Begin Information supplied
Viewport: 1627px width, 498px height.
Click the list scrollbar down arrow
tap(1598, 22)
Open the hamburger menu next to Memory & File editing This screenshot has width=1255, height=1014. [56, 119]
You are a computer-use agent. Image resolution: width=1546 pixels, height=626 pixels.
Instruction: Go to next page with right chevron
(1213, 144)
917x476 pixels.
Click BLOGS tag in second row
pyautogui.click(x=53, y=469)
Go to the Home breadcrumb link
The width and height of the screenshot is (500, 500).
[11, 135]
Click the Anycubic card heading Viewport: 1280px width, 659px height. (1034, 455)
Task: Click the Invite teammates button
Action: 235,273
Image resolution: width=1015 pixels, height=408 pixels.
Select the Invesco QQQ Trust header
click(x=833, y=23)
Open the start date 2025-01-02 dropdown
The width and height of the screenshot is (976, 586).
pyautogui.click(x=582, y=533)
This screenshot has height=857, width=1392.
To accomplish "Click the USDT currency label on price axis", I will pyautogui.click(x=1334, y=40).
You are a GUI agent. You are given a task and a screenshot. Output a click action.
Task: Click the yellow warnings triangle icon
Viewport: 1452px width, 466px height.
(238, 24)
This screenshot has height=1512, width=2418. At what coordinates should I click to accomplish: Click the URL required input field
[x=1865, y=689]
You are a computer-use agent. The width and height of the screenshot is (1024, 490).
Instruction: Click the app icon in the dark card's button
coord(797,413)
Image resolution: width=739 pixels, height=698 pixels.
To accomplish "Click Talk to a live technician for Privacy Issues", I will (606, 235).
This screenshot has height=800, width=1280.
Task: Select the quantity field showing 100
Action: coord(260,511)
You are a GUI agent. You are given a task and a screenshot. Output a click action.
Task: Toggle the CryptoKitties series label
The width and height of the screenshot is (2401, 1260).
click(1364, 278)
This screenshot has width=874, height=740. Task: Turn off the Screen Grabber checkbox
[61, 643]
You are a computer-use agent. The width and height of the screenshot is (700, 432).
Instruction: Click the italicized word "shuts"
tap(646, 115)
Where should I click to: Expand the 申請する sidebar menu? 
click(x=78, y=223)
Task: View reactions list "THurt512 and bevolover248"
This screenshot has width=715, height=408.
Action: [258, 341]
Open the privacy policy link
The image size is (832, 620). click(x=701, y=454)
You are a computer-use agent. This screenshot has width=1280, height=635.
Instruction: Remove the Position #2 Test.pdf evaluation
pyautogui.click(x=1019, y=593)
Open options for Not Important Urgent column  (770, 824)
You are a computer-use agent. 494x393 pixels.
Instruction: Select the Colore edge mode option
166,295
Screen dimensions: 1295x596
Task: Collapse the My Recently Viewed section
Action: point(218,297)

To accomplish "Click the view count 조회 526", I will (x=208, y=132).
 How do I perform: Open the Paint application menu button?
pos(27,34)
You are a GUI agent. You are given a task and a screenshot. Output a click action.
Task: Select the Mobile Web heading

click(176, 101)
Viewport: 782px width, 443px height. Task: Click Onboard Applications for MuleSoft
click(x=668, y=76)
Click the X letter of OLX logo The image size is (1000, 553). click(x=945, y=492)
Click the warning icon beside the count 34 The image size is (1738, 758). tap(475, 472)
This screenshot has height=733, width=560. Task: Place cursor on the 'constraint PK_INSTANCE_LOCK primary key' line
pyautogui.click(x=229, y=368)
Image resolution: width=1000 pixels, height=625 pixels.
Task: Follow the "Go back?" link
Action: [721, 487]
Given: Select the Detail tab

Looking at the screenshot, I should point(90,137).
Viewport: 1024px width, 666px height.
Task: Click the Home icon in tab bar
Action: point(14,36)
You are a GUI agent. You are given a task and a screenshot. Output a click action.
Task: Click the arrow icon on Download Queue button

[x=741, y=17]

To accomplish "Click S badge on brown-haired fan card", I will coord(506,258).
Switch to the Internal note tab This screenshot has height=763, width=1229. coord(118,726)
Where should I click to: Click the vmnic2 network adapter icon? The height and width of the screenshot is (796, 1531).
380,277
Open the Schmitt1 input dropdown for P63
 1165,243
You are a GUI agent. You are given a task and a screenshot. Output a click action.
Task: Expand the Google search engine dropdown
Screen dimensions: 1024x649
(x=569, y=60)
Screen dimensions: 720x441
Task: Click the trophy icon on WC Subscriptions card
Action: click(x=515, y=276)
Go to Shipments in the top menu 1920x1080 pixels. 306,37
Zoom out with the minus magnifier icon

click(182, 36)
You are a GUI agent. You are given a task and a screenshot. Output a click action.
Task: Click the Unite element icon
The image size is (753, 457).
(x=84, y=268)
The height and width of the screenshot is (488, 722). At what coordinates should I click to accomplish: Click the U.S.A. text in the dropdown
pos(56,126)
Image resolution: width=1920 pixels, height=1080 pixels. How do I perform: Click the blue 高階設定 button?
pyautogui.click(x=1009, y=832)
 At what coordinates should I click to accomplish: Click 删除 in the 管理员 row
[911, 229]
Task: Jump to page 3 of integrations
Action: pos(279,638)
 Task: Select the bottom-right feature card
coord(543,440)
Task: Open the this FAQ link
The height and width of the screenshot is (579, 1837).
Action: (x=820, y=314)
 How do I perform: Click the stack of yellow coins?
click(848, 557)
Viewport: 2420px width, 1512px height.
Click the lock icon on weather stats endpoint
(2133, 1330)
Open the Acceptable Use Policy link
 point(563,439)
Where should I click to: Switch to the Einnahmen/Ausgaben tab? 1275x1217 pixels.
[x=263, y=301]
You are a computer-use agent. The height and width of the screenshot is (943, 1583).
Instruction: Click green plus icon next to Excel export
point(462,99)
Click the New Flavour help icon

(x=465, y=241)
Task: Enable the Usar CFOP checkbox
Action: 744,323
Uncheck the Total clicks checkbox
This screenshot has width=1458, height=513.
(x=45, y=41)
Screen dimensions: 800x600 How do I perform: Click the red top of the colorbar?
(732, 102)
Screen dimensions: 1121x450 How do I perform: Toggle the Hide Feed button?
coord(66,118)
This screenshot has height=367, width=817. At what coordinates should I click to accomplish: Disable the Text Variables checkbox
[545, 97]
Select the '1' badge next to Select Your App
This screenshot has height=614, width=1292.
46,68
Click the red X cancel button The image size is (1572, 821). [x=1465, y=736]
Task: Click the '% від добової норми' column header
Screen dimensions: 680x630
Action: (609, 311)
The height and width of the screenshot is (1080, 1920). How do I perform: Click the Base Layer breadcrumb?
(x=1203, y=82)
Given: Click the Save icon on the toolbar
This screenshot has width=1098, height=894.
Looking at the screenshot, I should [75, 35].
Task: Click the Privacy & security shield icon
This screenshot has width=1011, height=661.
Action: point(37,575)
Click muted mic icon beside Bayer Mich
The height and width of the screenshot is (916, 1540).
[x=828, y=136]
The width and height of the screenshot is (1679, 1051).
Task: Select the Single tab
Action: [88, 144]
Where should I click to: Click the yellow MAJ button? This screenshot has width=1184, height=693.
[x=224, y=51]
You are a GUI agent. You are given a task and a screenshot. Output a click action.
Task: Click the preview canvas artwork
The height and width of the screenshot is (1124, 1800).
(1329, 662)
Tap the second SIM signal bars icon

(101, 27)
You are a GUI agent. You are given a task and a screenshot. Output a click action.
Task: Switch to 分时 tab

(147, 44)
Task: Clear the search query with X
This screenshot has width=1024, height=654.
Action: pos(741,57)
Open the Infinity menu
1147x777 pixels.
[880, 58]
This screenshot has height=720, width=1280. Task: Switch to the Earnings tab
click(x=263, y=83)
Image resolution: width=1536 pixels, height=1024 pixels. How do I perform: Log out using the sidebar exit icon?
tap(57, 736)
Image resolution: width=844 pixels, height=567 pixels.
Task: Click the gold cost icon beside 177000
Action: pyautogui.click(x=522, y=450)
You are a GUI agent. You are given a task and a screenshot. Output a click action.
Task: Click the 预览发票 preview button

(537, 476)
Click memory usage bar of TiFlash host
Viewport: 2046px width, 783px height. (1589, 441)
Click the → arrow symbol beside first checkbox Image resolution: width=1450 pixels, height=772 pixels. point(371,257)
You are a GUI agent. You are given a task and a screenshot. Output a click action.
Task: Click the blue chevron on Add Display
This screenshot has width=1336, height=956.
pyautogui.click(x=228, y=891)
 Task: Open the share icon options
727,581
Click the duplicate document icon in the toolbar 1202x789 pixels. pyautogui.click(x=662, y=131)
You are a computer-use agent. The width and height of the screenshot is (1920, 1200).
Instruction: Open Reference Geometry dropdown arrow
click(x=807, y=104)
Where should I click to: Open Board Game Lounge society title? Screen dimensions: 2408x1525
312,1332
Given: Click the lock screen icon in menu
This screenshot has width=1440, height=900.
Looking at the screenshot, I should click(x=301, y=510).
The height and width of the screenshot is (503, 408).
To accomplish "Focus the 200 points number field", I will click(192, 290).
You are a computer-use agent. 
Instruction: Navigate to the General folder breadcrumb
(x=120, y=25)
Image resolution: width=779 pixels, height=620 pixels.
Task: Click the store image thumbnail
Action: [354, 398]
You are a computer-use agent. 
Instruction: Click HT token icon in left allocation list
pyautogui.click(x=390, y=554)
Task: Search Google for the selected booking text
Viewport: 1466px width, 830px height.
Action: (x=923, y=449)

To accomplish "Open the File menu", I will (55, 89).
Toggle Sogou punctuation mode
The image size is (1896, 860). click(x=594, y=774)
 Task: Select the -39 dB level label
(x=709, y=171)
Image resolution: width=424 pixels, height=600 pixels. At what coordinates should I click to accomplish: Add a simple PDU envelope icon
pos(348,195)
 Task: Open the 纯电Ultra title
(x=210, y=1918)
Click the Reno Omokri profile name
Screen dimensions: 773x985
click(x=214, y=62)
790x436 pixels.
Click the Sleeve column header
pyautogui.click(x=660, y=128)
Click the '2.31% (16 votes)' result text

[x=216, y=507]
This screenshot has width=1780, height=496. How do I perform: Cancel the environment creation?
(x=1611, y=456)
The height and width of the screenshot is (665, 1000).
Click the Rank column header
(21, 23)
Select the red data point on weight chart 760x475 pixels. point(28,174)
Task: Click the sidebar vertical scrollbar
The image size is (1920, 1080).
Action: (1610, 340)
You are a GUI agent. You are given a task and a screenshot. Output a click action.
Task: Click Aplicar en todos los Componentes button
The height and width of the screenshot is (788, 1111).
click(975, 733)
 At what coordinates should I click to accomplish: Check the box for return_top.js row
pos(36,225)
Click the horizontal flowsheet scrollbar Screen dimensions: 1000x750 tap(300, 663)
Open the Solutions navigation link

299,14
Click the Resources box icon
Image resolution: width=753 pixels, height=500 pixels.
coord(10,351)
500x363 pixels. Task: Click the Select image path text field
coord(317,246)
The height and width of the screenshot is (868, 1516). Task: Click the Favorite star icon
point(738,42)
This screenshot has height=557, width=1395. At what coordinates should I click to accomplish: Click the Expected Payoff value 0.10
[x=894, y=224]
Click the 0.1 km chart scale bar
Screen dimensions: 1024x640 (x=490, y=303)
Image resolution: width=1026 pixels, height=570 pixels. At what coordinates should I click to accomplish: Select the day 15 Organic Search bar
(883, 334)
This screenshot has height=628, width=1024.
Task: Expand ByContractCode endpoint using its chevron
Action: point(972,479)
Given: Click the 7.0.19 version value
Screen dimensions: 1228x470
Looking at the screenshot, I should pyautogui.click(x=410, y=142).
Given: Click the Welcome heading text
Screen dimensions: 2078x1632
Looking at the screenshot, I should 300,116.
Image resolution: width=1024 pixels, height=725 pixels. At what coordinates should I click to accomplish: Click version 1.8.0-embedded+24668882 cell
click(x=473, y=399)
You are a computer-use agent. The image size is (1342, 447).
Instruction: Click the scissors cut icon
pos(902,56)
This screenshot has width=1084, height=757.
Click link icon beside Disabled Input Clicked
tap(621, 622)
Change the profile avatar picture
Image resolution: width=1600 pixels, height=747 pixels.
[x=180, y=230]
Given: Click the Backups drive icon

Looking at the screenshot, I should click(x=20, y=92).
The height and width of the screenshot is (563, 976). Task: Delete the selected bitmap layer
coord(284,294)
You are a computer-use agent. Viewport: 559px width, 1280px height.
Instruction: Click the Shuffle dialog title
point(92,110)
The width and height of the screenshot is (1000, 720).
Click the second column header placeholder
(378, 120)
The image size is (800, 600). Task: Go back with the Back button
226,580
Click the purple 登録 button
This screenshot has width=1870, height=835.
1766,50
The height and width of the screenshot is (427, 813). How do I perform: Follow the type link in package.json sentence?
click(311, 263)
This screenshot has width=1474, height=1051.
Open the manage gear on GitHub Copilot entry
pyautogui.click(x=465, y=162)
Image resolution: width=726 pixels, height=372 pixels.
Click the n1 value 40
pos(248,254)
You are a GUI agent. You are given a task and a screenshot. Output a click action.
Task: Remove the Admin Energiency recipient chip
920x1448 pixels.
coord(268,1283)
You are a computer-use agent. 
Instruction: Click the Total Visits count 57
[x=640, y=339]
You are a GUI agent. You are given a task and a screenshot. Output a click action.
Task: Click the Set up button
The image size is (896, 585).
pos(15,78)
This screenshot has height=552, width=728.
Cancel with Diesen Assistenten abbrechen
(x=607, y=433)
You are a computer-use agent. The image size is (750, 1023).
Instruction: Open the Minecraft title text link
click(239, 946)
End Information supplied
- _Exercise requirements_:
Write out the data from the line with "Given: Click the lock screen icon in menu" to the line with "Looking at the screenshot, I should click(x=301, y=510)." again, swapping "lock screen" for "sleep mode" and leaving everything else unchanged.

- _Expected answer_:
Given: Click the sleep mode icon in menu
This screenshot has width=1440, height=900.
Looking at the screenshot, I should click(x=301, y=510).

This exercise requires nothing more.